Probably the most explicit example of this with the new iPhone is Checkout SmartShop, an application that lets you get product reviews, pricing comparisons, and even other local stores that carry the item you’re looking at simply by entering its barcode number into the iPhone. Sure, other phones have had similar applications, but the combination of pricing comparison with the Internet and the application knowing where you are is truly disruptive. It changes retailing. It changes advertising. It changes the whole equation of how consumers deal with products. It changes everything.
Think about it: if you could go into a store, pick up a product, and instantly know not only what other places are charging for it and what others think about it but also where else you could buy it nearby, how would your shopping behavior change? What about if you could instantly buy what you’re looking at online with the same ease you could buy it at the store?

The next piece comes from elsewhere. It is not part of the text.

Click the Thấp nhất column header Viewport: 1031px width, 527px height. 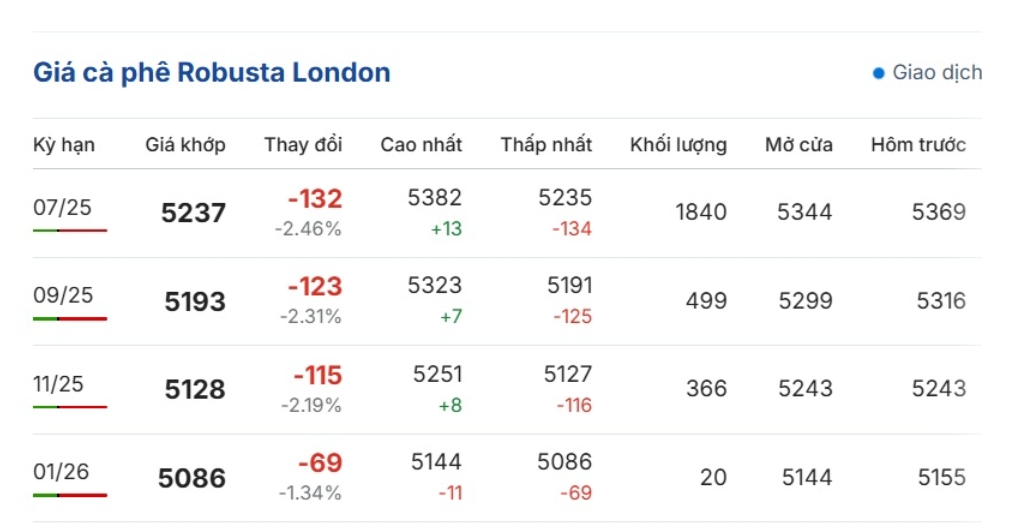click(x=546, y=144)
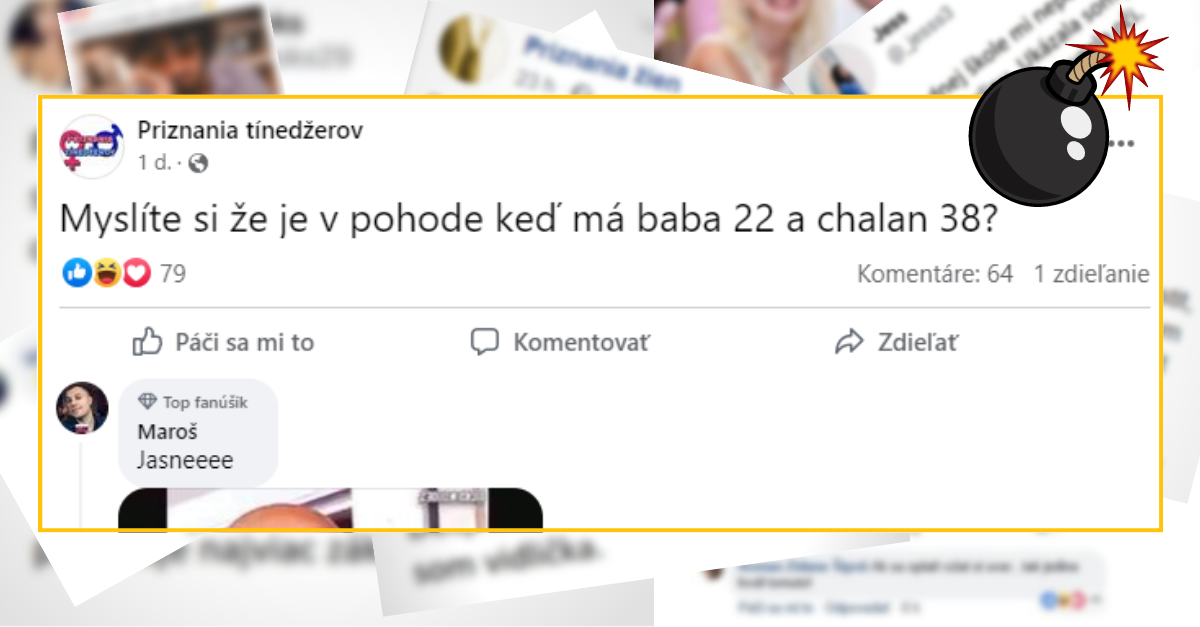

So much of what we marketers do now is predicated on assumptions borne out of decades (if not centuries) of media, information, and consumption experiences being separated. We believe we need to build awareness on TV so that consumers remember to buy our products when they’re away from the TV. We need to drive response on the Web so we can capture attention when someone sits at his computer ostensibly doing something other than thinking about our products and services. We have to create print ads that are compelling enough that they stay with readers (perhaps even in the form of a physical coupon they cut out and carry with them) long enough to drive their response to do what we want them to do. Media, information, and our lives are separate spheres that we strive to integrate with our messages and tactics.
At least they used to be.
Where’s all this going? I’d be nuts to tell you I know. But a look at these devices that integrate information, media, and our lives anytime and anywhere — and the mounting evidence that technology actually has the power to rewire our brains and reconfigure the way we live our lives — makes it clear that Big Changes are on the way. We’ve got a preview now. It’s time to start charting the new course.